April 1, 2011

A mud-covered street in Ishinomaki.

A mud-covered street in Ishinomaki.JEN‘s team in Ishinomaki reported that it had divided up into four groups that were focusing on removing mud, providing hot meals, addressing emotional needs, and providing mobile relief services. The most urgent of these tasks is mud removal. The tsunami left wide swaths of land covered in foul-smelling mud that is a foot or more deep. As time passes, the mud is starting to dry and harden, and as particles of that mud get into the air, it will have an increasing health impact. There are currently about 20,000 people who are “in-home evacuees” in Ishinomaki, facing the daunting task of cleaning the mud and water-laden furniture and other items from their homes. When wet, a single tatami mat (floor coverings made from straw) can weigh more than 200 pounds, which is hard for most women and seniors to move. JEN is working to coordinate tools, volunteers, and replacement tatami to help in the cleanup efforts.

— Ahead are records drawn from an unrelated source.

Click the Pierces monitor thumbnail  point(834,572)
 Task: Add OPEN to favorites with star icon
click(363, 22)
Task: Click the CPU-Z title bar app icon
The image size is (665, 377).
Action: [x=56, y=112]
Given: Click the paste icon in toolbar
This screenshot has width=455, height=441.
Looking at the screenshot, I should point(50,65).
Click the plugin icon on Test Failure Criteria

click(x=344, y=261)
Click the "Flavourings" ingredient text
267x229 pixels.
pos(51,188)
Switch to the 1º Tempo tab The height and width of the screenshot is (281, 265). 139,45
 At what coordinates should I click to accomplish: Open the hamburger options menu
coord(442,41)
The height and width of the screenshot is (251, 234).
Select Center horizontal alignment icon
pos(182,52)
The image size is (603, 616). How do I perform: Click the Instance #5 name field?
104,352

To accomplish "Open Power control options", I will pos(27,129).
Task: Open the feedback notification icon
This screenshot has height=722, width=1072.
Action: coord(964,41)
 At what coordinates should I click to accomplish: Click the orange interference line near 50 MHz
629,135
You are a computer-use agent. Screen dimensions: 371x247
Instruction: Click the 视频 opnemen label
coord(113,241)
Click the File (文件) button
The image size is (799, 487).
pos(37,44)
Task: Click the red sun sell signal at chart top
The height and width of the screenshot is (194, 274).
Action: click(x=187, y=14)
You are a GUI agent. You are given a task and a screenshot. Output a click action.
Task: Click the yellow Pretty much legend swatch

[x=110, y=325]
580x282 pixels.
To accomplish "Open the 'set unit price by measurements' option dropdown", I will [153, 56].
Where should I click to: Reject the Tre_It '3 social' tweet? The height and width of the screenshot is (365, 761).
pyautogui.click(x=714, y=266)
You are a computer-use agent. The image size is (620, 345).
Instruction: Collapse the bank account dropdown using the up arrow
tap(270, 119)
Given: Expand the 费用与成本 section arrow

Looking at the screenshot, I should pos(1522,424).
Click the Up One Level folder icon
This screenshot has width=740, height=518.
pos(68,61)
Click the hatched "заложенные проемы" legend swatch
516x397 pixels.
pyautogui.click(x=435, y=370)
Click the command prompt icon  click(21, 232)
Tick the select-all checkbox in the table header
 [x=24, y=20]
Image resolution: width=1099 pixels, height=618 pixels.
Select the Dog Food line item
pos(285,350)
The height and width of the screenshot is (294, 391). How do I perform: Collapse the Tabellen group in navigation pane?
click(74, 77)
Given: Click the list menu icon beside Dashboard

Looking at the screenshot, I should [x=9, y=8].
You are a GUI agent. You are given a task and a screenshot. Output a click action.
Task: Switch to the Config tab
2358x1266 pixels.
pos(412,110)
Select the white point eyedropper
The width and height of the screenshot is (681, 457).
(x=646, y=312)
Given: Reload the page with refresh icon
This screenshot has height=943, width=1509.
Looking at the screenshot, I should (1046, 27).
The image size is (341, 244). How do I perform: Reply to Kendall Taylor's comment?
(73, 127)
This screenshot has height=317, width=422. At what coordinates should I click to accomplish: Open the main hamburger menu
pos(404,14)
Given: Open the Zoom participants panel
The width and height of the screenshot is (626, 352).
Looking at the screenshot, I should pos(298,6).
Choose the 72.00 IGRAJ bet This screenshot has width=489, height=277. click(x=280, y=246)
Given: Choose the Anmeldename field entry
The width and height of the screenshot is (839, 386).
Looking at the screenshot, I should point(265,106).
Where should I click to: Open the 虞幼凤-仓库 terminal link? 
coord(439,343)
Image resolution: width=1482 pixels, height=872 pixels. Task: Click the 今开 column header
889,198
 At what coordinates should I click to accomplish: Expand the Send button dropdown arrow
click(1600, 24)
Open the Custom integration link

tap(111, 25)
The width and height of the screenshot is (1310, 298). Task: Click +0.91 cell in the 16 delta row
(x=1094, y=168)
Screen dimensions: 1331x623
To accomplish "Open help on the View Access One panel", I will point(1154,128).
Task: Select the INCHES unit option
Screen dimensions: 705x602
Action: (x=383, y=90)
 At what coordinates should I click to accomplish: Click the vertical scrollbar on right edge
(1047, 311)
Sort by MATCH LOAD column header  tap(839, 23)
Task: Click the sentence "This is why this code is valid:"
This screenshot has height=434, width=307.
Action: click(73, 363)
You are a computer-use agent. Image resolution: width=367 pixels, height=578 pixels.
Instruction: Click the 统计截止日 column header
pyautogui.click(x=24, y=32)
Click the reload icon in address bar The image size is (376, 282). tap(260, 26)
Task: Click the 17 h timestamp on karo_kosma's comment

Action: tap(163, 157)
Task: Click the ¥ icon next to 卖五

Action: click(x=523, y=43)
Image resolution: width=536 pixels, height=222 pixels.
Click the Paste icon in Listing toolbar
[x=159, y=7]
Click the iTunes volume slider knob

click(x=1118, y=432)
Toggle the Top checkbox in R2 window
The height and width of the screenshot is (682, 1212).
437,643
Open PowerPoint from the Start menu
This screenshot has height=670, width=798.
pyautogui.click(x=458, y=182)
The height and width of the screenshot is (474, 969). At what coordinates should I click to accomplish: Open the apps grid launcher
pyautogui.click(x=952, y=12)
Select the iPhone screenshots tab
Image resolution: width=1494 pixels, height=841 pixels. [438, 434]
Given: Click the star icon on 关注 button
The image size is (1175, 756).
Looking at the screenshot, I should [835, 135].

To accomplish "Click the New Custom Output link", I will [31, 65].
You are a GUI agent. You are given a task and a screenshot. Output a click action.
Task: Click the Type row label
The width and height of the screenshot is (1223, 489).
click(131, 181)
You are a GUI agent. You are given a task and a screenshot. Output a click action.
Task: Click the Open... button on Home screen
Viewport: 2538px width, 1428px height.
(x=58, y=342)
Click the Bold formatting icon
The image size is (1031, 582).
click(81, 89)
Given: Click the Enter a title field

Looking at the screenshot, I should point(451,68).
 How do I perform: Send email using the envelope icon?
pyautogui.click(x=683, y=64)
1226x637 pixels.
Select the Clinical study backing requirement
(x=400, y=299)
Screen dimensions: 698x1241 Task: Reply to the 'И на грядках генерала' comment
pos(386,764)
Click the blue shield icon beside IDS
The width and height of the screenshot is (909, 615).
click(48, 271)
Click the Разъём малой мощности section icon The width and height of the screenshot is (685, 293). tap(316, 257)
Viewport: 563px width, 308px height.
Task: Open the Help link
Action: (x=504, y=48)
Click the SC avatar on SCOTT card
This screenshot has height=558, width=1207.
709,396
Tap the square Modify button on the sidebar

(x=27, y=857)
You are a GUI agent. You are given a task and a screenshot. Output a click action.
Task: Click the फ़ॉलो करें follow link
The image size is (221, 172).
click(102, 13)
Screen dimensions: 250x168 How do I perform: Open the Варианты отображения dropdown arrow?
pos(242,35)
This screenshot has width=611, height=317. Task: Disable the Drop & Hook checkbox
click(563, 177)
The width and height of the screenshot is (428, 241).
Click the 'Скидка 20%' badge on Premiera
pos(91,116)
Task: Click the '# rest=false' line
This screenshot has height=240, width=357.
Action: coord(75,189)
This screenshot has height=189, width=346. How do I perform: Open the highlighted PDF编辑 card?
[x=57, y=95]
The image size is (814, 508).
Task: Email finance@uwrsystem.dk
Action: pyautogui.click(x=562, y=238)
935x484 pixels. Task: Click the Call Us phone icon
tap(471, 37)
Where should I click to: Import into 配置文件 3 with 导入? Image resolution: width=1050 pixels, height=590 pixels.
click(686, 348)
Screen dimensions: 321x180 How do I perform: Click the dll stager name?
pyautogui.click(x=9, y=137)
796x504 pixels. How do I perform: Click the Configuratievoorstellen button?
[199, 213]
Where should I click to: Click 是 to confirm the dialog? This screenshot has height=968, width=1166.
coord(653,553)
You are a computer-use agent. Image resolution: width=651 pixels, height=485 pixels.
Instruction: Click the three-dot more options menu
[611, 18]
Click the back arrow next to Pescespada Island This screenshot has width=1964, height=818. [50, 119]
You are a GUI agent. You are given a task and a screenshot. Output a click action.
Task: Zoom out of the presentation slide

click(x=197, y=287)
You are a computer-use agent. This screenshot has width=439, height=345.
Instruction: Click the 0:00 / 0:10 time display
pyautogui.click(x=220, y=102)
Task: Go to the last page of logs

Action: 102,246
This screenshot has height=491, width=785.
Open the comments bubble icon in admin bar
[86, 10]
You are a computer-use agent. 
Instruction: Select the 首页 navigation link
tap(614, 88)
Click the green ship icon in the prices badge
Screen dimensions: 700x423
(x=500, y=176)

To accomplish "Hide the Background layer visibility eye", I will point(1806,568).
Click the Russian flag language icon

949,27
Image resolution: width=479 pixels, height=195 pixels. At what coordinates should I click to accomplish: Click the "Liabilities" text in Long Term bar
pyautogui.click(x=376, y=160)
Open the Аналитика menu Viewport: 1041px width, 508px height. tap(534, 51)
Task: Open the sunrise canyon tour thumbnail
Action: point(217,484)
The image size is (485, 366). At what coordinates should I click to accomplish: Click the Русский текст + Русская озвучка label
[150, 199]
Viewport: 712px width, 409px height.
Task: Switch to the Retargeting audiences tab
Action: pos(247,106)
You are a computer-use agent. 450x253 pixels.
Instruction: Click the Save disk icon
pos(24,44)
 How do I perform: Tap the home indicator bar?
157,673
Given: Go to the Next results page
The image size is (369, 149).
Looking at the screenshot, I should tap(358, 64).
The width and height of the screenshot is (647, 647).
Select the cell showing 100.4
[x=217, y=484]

Association for Aid and Relief (AAR) Japan continues to provide hot meals to those in Iwate Prefecture. On the 31st, they served people at four locations—shelters and facilities for the disabled and seniors. They also delivered relief items to four locations. In some cases, they were returning to a location and were delivering items that had been requested by the evacuees, such as clothing, towels, and toilet paper.

Given that medical staff have now arrived from prefectures and medical associations throughout Japan, and that the emergency medical needs have lessened, Association of Medical Doctors in Asia (AMDA) will shift its focus and increase its support for nursing and caregiving in addition to medical treatment. It is partnering with an Okayama-based company, Message, that provides nursing services throughout the country. Message will be sending two-person teams to assist the AMDA medical teams, and they will rotate every six days. As of April 1, AMDA has 24 doctors and nurses in Otsuchi (Iwate) and 9 doctors and nurses in Minamisanriku (Miyagi).

AMDA teams noted that after three weeks without running water, sanitary conditions at the evacuation centers are understandably deteriorating. In response, they held a meeting with an association of local government leaders to give them information on the norovirus.